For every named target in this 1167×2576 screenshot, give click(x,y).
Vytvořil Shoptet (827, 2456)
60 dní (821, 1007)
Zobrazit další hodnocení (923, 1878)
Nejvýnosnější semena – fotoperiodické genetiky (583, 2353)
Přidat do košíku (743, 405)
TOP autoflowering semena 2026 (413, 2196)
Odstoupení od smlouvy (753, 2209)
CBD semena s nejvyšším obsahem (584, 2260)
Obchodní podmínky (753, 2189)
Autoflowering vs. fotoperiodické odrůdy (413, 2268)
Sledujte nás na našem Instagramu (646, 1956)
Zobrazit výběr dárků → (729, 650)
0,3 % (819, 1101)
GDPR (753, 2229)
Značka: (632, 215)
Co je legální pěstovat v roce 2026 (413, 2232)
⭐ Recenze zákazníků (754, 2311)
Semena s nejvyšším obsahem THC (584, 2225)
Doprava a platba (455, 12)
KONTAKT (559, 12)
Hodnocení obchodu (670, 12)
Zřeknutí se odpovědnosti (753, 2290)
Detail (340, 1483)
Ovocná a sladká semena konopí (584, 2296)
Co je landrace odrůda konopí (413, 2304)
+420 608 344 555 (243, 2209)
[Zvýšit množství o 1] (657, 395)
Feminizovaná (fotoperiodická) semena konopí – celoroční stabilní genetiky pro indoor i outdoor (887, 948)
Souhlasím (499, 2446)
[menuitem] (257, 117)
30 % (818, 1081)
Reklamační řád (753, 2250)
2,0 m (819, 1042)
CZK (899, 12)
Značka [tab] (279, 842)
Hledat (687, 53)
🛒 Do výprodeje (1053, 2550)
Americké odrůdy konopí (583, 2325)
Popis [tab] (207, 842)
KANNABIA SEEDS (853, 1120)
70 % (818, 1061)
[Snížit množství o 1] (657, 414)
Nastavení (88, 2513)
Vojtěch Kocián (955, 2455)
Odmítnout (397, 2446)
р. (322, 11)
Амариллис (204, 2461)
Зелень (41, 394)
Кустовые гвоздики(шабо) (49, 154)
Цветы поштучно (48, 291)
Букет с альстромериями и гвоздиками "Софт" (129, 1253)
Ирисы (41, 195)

● **WORK REQUEST**
What are the lines from the one with "р. (322, 11)" through the end of the entries? Give them again exactly, both end lines included.

● **WRITTEN ANSWER**
р. (322, 11)
Амариллис (204, 2461)
Зелень (41, 394)
Кустовые гвоздики(шабо) (49, 154)
Цветы поштучно (48, 291)
Букет с альстромериями и гвоздиками "Софт" (129, 1253)
Ирисы (41, 195)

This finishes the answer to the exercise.